* BEGIN TEXT SECTION *
Hoppins, who was sentenced in October to five days in jail and a year of probation, voluntarily terminated her property rights to two of the dogs, according to court records.
And Friday’s hearing focused on the third dog.
Two witnesses including Hoppins testified during the hearing.
The first witness, Bruce Bettis, was called to testify by Assistant County Attorney Sherri Becker. Bettis is a professional dog trainer who performed a behavioral assessment of Coco.
He said the dog exhibited overwhelming fear of people. He testified that he suspected the dog’s behavior would worsen if it was returned to its old environment.
The final witness was Hoppins, who was called to testify by her attorney, Benjamin Casad.
“If my dog was brought in here right now, she would race to get to me,” Hoppins said.
Hoppins, who now lives in De Soto, acknowledged that during May and June she “slacked off” in terms of caring for her dogs as much as she should. But she said events in her life had turned it upside down. She said her life now is much more stable.
Sundby said he believes Hoppins cares for the dog and wants it to be happy. But the judge said he finds that Hoppins lacks the ability to provide basic care for the animal.
And the judge said returning the dog to Hoppins could reverse the progress that’s been seen in the animal’s health and behavior.
* END TEXT SECTION *
* BEGIN INFORMATION PROVIDED *
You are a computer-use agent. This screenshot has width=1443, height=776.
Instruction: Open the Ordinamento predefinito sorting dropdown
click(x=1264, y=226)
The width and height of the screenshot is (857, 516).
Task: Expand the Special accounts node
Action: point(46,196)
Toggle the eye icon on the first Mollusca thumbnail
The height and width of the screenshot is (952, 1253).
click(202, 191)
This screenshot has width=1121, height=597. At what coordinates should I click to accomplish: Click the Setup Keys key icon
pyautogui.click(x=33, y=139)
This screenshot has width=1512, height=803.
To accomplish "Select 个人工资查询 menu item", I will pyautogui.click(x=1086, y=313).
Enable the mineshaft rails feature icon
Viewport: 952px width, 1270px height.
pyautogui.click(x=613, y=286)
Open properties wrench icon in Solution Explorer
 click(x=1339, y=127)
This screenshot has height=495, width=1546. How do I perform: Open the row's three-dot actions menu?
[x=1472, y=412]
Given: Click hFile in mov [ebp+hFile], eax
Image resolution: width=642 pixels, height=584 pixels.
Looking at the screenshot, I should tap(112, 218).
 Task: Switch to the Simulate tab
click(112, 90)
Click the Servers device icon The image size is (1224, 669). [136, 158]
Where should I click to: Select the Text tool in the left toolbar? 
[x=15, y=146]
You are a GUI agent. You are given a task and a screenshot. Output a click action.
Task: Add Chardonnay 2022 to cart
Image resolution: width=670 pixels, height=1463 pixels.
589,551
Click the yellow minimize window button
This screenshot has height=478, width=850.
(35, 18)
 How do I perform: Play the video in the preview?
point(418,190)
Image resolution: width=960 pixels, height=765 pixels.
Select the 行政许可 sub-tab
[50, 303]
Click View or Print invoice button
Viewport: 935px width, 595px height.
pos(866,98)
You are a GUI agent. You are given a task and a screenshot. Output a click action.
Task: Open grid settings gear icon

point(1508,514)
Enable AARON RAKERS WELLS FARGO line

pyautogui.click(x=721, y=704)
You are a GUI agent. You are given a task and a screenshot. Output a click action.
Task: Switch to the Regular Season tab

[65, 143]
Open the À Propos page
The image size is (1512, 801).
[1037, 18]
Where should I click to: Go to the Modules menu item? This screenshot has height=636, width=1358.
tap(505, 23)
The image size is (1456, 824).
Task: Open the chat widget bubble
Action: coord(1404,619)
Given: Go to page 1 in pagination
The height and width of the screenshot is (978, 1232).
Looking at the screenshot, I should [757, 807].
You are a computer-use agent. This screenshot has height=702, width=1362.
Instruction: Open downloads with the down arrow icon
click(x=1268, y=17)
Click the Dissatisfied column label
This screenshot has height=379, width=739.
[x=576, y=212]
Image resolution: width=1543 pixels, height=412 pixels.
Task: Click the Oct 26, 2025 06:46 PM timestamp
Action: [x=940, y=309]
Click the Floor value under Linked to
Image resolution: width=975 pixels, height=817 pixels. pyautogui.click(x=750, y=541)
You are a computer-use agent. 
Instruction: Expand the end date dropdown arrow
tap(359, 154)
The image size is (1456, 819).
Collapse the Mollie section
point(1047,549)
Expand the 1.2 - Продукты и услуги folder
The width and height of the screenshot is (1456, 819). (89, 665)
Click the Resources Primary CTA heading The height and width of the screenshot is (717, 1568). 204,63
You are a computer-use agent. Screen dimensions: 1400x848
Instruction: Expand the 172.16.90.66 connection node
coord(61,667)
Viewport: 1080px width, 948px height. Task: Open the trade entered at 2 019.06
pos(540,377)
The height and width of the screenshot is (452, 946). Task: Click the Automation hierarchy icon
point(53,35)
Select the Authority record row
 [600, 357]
* END INFORMATION PROVIDED *
GIVEN TASK A:
Shorten the paragraph of the hearing article that begins "Hoppins, who now lives in De Soto," keeping its main facts.
GIVEN TASK B:
Reproduce the part of the hearing article starting at "The final witness" and ending at "for the animal.".
You won't need the listing.

WORKED ANSWER A:
Hoppins, now living in De Soto, admitted she "slacked off" on caring for her dogs in May and June because events had turned her life upside down, but said her life is now much more stable.

WORKED ANSWER B:
The final witness was Hoppins, who was called to testify by her attorney, Benjamin Casad.
“If my dog was brought in here right now, she would race to get to me,” Hoppins said.
Hoppins, who now lives in De Soto, acknowledged that during May and June she “slacked off” in terms of caring for her dogs as much as she should. But she said events in her life had turned it upside down. She said her life now is much more stable.
Sundby said he believes Hoppins cares for the dog and wants it to be happy. But the judge said he finds that Hoppins lacks the ability to provide basic care for the animal.